Target systems: Trivy 0.50+; Grype 0.74+; Syft 1.0+; GitHub Actions; GitLab CI; Dependency Track 4.x; Anchore Enterprise (optional).

Threat Model

Adversary 1 — Known CVE in base image OS packages: An attacker exploits a published CVE (e.g., a remote code execution in glibc) in a production container. The base image was pulled six weeks ago; the CVE was published four weeks ago. No pipeline check detected it.
Adversary 2 — Compromised transitive dependency: A supply chain attack injects malicious code into a transitive npm/pip/Maven package. The application image is built with the compromised package. Without layer-level scanning, the compromise is not detected before deployment.
Adversary 3 — Misconfigured Kubernetes manifest: A developer deploys a pod with securityContext.privileged: true and hostNetwork: true. The manifest passes YAML linting but is never checked for security misconfigurations.
Adversary 4 — Stale base image in long-lived branch: A feature branch is opened, a base image is selected, and the branch sits unmerged for three weeks. The main branch updates its base image digest; the feature branch does not. The merged image contains a regressed CVE profile.
Access level: Adversary 1 and 2 exploit the running application; no pipeline access required. Adversary 3 has developer access and can merge manifests. Adversary 4 is an accidental configuration drift.
Objective: Execute code in the container; escape to the node; exfiltrate data.
Blast radius: A single unscanned image in production can expose all workloads sharing the same node if the CVE enables container escape.

Configuration

Step 1: Trivy in GitHub Actions

Trivy is the most widely deployed open-source container scanner. It scans OS packages, language ecosystem files (go.sum, package-lock.json, requirements.txt, pom.xml), and Kubernetes manifests in a single binary.

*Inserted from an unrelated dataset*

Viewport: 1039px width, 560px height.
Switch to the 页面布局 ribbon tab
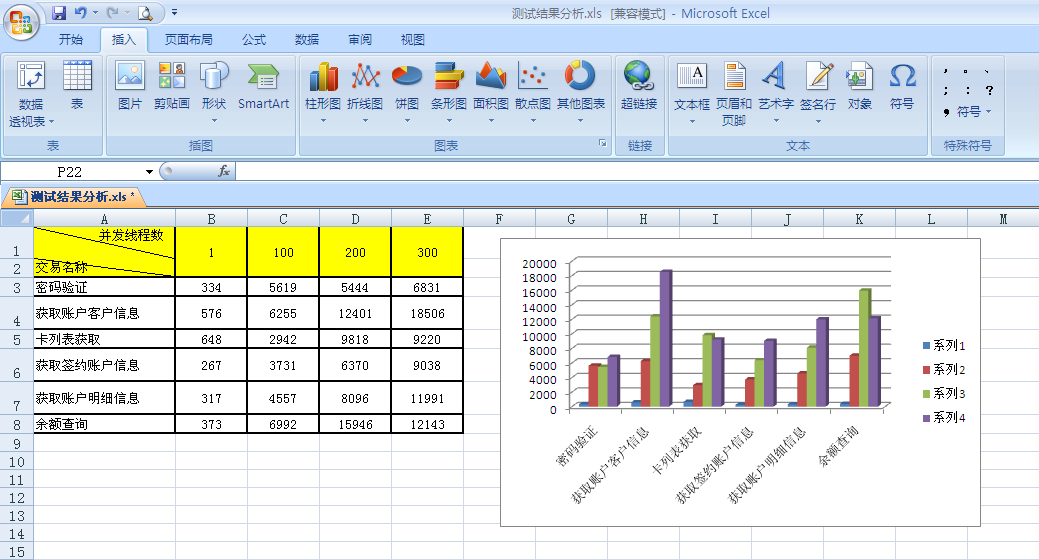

# .github/workflows/build-and-scan.yml
name: Build, Scan, Push

on:
  push:
    branches: [main]
  pull_request:

jobs:
  build-scan-push:
    runs-on: ubuntu-latest
    permissions:
      contents: read
      security-events: write   # Required for uploading SARIF to GitHub Security tab.
      packages: write

    steps:
      - uses: actions/checkout@v4

      - name: Set up Docker Buildx
        uses: docker/setup-buildx-action@v3

      - name: Build image (local, not pushed yet)
        uses: docker/build-push-action@v5
        with:
          context: .
          load: true            # Load into local daemon; do not push.
          tags: myapp:${{ github.sha }}
          cache-from: type=gha
          cache-to: type=gha,mode=max

      # Scan the base image separately to distinguish base CVEs from app CVEs.
      - name: Scan base image layer
        uses: aquasecurity/trivy-action@0.24.0
        with:
          image-ref: python:3.12-slim   # Match your FROM line.
          format: table
          severity: CRITICAL,HIGH
          exit-code: 0                  # Warn only; base image may have no-fix CVEs.
          ignore-unfixed: true

      # Scan the full application image (base + app layers).
      - name: Scan application image
        uses: aquasecurity/trivy-action@0.24.0
        with:
          image-ref: myapp:${{ github.sha }}
          format: sarif
          output: trivy-results.sarif
          severity: CRITICAL,HIGH
          exit-code: 1                  # FAIL the build on CRITICAL or HIGH.
          ignore-unfixed: true          # Skip CVEs with no upstream fix.
          trivyignores: .trivyignore    # Project-level suppression file.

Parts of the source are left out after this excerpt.